If you’ve been out at a club that plays anything resembling house or techno in the past few years, you know Booka Shade’s sound. Like many Get Physical numbers, the pair’s 2005 hit “Mandarine Girl” found its way onto the playlists of venues ranging from dark and dirty minimal-techno basements to bright and shiny megaclubs. It’s the prototypical Booka Shade cut: Elemental yet emotionally evocative, the tune manages to convey both sorrow and optimism. “We call that ‘positive melancholy,’ ” Kammermeier says. “There is always a bit of tristesse in there, because that’s what we like. But we also like to have a light-at-the-end-of-the-tunnel quality to our music. A lot of what’s coming out of Berlin is mainly suited to 8 o’clock in the morning at some dark after-hours party, but we like to make music which is more for the fun part of the night.”
Besides the happy-sad dichotomy inherent in much of Booka Shade’s music, another dynamic is at work—many of Kammermeier and Merziger’s tracks have a simple, austere quality, yet are almost epic in their feel. “That’s something we constantly discuss, how to make the songs sound as big as possible without stepping into the possible clichés,” Kammermeier says. “It’s not easy, but you can convey a kind of bigness without adding too many sounds. That’s why so many of our tracks take so long to produce. A track might get written in maybe 15 minutes—but the production for it can take six weeks, trying to figure out how to get that quality.”
The grandeur of many Booka Shade tracks is reminiscent of a style that many of the duo’s fans ordinarily shun—namely, trance. “Well, we have to be careful about calling it trance,” Kammermeier laughs, “but lots of our songs really are trance songs, only stripped-down a bit. We try and lose all of those extra layers that trance always has. As a result, no one thinks of ‘Mandarine Girl,’ for instance, as a trance song, but just as a song. It’s a very fine line.”

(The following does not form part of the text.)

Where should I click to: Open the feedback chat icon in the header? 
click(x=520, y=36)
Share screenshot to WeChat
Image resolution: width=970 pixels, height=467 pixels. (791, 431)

Fans of creative club fodder pray that Booka Shade travels that line for years to come, but Kammermeier can picture a day when the pair no longer toils in the dance-music milieu. “If it becomes only work, then it isn’t very likely we would continue doing this. But as long as we can stay relevant… We just did very well on a bunch of end-of-year polls—[clubbing website] Resident Advisor choose us at the No. 1 live act, for instance, even ahead of Depeche Mode!—and that really made us proud, because we work really hard. If that keeps happening, then we might be at this forever.”